FIG. 4: Glass No. 3 with a magnetic alloy consisting of 48.5% iron, 48.5% cobalt and 3% vanadium; wire thickness and spacing: 0.6 mm.

FIG. 5: Glass No. 3 with an alloy consisting of 52% nickel and 48% iron; wire thickness and spacing: 1.0 mm.

FIG. 6: Glass No. 5 with a magnetic alloy consisting of 12% iron, 3% niobium, maximally 0.3% tantalum, and about 85% cobalt; wire thickness and spacing: 0.6 mm.

The preceding examples can be repeated with similar success by substituting the generically or specifically described reactants and/or operating conditions of this invention for those used in the preceding examples.

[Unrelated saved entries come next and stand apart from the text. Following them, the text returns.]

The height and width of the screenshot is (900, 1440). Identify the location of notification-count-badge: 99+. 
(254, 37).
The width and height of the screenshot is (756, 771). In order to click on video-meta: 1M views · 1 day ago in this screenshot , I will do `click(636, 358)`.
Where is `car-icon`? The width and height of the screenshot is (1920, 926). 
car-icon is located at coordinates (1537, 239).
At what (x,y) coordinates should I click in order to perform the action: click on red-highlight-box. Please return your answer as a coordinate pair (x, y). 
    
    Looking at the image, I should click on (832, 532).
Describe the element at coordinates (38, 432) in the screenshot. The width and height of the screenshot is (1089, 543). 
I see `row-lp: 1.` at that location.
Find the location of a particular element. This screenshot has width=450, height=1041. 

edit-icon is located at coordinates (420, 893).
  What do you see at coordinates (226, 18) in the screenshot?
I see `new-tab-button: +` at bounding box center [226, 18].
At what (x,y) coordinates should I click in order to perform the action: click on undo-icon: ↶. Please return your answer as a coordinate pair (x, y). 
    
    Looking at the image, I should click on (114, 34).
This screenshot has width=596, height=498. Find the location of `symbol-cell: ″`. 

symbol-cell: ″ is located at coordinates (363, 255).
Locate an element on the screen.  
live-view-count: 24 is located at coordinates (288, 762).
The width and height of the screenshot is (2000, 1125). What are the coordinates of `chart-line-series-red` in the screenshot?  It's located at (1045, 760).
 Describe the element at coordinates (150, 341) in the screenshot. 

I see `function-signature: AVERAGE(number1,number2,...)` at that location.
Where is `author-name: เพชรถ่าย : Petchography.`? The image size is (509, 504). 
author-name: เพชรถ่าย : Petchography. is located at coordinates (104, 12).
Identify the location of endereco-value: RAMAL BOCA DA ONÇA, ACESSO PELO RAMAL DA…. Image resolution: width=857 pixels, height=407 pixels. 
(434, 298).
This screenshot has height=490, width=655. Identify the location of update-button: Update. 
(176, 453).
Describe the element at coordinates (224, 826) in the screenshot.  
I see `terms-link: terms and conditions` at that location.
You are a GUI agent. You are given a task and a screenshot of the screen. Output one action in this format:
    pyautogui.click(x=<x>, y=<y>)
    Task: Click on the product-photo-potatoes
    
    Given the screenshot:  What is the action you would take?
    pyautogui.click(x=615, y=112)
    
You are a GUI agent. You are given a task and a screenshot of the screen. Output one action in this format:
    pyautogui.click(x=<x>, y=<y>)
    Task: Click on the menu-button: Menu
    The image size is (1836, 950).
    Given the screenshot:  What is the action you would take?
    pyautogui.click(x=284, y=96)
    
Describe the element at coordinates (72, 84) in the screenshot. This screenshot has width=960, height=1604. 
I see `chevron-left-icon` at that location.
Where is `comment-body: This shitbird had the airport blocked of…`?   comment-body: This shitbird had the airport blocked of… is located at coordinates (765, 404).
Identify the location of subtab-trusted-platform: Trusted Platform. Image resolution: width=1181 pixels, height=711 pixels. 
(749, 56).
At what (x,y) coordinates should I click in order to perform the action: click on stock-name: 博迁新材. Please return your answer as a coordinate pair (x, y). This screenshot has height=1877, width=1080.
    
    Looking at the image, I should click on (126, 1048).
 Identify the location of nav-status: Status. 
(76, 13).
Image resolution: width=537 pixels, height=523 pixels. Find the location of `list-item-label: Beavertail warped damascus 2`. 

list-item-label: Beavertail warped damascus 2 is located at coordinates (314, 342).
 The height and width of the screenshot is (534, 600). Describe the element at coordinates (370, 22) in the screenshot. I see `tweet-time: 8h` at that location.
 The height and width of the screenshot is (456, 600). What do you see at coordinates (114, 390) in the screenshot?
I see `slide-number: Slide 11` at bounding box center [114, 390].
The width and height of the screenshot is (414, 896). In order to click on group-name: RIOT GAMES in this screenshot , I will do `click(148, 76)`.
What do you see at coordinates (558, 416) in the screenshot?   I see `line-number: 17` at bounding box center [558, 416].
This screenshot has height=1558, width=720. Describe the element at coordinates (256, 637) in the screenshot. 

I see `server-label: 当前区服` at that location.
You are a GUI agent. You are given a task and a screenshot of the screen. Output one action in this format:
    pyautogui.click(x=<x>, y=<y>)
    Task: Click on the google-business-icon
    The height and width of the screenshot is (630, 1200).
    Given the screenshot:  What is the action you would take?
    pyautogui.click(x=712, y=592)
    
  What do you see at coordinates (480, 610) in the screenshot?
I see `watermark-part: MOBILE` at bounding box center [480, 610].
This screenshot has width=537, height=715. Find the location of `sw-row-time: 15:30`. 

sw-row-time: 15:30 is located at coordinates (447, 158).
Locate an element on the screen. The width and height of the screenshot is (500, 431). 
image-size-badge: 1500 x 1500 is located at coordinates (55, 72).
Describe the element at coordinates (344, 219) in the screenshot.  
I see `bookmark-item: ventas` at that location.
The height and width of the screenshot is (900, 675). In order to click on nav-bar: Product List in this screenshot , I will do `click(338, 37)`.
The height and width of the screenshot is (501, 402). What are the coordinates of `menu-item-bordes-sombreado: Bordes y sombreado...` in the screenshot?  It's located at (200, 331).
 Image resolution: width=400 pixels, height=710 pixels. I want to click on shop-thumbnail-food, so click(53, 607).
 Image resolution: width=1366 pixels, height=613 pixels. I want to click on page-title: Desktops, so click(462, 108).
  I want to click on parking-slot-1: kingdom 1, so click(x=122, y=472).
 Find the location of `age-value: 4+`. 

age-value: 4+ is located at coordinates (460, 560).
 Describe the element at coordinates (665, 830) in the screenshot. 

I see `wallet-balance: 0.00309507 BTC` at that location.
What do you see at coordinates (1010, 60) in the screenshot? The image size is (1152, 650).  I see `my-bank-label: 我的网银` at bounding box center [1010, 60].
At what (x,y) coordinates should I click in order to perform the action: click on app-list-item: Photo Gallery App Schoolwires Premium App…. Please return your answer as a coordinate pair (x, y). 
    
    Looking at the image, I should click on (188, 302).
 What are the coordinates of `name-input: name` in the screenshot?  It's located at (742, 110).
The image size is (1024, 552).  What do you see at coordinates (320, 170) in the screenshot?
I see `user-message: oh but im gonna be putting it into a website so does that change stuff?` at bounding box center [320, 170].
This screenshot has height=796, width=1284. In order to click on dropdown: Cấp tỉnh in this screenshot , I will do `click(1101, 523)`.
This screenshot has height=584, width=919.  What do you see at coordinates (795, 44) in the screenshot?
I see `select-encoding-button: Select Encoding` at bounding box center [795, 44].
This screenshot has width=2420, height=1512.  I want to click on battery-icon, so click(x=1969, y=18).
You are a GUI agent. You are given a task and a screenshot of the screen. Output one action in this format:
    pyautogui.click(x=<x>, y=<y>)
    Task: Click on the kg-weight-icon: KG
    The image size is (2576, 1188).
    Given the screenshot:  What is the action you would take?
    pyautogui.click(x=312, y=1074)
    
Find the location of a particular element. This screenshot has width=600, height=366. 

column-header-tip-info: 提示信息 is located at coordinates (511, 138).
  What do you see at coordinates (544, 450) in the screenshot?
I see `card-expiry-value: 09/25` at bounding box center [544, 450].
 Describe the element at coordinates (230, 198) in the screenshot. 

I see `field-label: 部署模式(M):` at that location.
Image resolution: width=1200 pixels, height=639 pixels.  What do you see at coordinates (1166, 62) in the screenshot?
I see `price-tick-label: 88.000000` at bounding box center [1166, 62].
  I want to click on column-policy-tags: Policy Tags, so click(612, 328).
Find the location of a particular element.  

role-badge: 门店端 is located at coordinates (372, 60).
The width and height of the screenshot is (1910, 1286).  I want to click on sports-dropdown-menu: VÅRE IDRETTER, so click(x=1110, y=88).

From the foregoing description, one skilled in the art can easily ascertain the essential characteristics of this invention, and without departing from the spirit and scope thereof, can make various changes and modifications of the invention to adapt it to various usages and conditions.

Claims

1. A fusion glass of the series SiO₂ --Al₂ O₃ --Na₂ O--PbO--Fe₃ O₄ consisting essentially of 43.0-46.2% by weight of SiO₂ ; 1.0-2.0% by weight of Al₂ O₃ ; 6.2-16.0% by weight of Na₂ O which is the only alkali metal oxide; 33.0-46.1% by weight of PbO; 2.0-4.5% by weight of Fe₃ O₄ ; and a maximum of 0.2% by weight of Sb₂ O₃, all calculated as percent by weight of oxide; the glass being heat absorbing, having a softening temperature of 537°-601°C, and fusing to metallic electronic conductor contacts in a hermetic seal at low fusion processing temperatures of 763°-879°C whereby minimal vaporization of glass components occurs, the encapsulated metallic contacts so produced having stresses between the metallic conductor and the fusion glass, which upon subjection to rapid cooling in air or to cooling at 5°C/min, are characterized by a maximum tensile stress corresponding to an optical path difference of ≦400 nm/cm, at a specific birefringence of (2.7±0.1)×10^{-6 mm2 /N, said metallic contacts having a coefficient of thermal expansion at 20°-300°C of 8.4-12.2×10-6 /°C. and a maximum heat absorption at 1 to 1.5 μm.}

2. A metallic, electronic conductor contact encapsulated in a fusion glass of claim 1.

3. An encapsulated metallic contact of claim 2 wherein the metal contact is magnetic.